No one told Meredith Miller. She had sat third wheel for the last lap, surged into the final corner, and used a long, grinding sprint to win CrossVegas in her new Noosa Yoghurt team kit (and on her new rider-owned team), becoming only the second woman in 10 years to defeat Compton on American soil.

“I’m as surprised as you are,” Miller said after the race. “I didn’t take a lot of pulls at the front, a lot of the credit goes to those girls.” Credit, yes, but victory? No.

Miller found herself up against ‘cross specialist Compton and the fleet Katerina Nash (Luna), as well as Catharine Pendrel (Luna), who was fresh off a mountain bike world title. But the Boulder, Colorado-based rider used a perfectly calibrated sprint to notch a huge result for herself and her new team.

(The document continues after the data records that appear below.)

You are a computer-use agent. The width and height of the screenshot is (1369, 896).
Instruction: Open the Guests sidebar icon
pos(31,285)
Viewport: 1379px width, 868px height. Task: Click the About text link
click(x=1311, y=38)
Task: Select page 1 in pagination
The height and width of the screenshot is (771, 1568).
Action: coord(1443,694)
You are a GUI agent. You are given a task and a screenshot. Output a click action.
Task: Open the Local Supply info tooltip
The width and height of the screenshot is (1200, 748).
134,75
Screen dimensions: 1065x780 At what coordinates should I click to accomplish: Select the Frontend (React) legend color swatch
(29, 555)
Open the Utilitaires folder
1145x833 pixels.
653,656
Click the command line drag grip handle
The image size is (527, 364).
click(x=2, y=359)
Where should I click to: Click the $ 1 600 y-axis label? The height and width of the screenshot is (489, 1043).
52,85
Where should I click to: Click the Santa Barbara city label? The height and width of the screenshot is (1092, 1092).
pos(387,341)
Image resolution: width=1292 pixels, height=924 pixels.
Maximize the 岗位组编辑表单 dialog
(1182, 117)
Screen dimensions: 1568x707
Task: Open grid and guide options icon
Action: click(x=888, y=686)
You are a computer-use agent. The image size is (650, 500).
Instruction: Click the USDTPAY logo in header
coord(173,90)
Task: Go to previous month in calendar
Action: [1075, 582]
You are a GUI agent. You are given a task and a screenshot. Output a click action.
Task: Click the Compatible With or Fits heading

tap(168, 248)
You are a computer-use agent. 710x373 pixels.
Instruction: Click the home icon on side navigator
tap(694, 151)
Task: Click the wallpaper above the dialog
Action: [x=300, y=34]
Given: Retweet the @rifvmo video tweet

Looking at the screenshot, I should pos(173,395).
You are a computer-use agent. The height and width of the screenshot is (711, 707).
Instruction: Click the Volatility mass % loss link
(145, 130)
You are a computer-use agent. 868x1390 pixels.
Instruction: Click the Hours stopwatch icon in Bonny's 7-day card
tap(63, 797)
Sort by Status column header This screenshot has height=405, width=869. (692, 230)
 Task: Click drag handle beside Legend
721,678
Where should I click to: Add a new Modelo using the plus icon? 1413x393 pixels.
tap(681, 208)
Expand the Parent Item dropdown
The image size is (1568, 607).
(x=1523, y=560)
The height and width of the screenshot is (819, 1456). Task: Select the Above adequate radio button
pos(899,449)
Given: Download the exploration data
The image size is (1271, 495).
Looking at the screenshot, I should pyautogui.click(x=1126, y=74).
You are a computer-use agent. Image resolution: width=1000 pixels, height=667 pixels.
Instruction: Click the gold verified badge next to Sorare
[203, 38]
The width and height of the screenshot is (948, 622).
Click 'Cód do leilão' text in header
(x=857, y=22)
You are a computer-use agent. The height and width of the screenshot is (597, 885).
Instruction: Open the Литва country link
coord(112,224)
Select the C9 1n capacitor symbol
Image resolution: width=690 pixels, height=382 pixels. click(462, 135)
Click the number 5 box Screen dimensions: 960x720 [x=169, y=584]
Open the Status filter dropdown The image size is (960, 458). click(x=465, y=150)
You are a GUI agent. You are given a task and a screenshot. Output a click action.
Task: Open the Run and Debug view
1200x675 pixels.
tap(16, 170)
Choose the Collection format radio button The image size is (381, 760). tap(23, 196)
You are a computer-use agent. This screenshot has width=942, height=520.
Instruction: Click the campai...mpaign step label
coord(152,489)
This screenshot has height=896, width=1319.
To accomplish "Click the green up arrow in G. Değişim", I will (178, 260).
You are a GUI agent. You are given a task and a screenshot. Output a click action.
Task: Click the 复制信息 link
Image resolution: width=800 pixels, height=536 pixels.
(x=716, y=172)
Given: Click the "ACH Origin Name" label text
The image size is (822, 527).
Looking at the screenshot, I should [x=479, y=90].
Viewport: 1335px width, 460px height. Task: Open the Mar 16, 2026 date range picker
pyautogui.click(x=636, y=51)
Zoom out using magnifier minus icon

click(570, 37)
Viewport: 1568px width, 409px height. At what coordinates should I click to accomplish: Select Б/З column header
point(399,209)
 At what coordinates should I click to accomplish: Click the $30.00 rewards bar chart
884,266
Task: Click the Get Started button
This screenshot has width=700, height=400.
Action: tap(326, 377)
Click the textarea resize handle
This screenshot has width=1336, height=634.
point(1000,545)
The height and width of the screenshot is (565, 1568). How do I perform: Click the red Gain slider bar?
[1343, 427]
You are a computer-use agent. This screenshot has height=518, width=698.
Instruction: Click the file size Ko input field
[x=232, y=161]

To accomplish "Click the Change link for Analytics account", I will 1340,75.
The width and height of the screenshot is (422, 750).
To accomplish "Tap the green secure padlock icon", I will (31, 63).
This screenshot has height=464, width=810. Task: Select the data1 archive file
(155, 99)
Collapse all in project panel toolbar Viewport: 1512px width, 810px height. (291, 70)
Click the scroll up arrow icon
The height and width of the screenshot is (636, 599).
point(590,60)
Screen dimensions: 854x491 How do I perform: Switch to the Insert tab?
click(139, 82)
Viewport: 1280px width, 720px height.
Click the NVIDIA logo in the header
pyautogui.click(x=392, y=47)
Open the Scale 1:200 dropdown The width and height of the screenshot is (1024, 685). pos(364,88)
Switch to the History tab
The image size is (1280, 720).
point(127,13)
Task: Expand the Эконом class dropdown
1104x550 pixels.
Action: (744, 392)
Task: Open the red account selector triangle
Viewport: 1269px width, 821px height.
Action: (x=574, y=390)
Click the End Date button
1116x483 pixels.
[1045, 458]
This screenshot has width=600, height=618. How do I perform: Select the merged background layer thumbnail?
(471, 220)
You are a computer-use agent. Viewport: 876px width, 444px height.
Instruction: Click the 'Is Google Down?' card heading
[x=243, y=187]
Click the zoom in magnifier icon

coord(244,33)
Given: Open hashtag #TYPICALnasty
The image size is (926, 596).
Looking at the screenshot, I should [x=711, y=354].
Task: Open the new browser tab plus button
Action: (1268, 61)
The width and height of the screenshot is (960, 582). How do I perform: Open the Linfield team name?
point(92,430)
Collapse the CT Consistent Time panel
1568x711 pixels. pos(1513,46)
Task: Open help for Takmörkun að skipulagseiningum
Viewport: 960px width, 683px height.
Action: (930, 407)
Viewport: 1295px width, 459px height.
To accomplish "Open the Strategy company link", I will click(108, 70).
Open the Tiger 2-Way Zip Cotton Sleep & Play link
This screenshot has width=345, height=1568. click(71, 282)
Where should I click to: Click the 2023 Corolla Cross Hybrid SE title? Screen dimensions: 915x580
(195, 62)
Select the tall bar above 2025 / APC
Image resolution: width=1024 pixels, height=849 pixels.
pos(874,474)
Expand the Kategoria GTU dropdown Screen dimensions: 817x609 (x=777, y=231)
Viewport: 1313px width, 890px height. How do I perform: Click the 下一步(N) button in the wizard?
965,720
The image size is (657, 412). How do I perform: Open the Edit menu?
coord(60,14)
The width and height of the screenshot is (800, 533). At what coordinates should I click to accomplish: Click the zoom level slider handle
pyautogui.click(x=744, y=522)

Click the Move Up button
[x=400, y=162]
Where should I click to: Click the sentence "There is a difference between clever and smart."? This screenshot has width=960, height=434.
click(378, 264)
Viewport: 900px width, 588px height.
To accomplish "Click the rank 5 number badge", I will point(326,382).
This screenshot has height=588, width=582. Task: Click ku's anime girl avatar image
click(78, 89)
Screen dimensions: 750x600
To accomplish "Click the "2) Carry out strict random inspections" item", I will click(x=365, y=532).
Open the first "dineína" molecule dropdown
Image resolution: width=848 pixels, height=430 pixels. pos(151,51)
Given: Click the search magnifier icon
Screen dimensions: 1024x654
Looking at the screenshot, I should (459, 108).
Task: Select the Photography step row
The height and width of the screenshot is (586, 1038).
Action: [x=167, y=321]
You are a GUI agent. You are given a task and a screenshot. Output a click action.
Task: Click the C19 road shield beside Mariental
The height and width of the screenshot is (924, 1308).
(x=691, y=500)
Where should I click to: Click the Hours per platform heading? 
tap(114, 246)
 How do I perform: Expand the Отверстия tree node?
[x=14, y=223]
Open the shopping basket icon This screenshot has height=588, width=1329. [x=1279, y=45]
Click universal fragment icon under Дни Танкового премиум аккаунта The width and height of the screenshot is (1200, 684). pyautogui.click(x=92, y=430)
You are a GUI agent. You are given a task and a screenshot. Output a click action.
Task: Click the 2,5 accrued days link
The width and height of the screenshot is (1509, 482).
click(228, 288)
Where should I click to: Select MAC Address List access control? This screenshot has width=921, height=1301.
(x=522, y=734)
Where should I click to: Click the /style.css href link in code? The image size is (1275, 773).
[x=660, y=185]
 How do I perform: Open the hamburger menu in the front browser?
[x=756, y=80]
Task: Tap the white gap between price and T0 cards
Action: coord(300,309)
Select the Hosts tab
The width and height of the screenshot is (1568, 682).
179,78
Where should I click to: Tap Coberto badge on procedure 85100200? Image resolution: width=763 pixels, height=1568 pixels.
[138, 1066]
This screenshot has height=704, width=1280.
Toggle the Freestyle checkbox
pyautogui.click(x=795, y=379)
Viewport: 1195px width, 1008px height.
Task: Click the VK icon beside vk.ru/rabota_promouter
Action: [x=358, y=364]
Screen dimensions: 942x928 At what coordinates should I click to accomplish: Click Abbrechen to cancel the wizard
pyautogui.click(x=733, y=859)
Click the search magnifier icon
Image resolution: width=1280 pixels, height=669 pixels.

Nash finished second and Compton third.

“I never could have told you this … it’s just not knowing where you are at the beginning of the season,” Miller said. “We came into it really late,” she noted of her Noosa squad.

CrossVegas’ grass course puts a huge premium on fitness and pedaling, as opposed to the more technical, muddy courses later in the year. It was, simply, a throwdown.

Compton and Nash proved to be the early class of the field when Miller bridged, making it a three-woman race, and then Pendrel closed and appeared the strongest in the race.

With one lap to go, Pendrel went down on the bell lap at the merger of grass and concrete. Nash took the front, with Compton second wheel. It was three-up on the long grass climb, and Compton displayed brutal patience that would most times pay off for her. But it wasn’t to be.

“I don’t have that road or mountain bike fitness right now. I was struggling a bit in the corners, riding really heavy. I tried to do as little work as possible … I didn’t quite have it at the end. I’m happy to be on the podium. It was a good start to the season for me,” Compton said. “This race is always very different, because it’s early in the season … I never know what to expect here.”

Nash was also happy with her result, though she takes away some lessons for her next chance at a sprint finish.

“I’m excited. Obviously it would be better to win. But second place was great,” Nash said. “I made a little mistake at the finish, just kind of got myself shut down with those two girls. Just something to learn from and prepare myself for the next race.”

CrossVegas serves as the opening salvo to legitimate cyclocross racing here in the United States, and the sport’s stars came out to play on a hot evening in the desert. Only one walked away sublime.

“Someone asked me earlier today what my goals were. I was like, I don’t know, man. A top five? You never know. … I really wasn’t sure,” Miller said. “It’s the first race of the season, you never know how everyone’s riding. I knew I was feeling pretty good, but that’s … relative.”

From here, it’s on to Boulder, Colorado, for two races this weekend, with the Boulder Cup on Sunday in Valmont Park, site of last year’s national championships.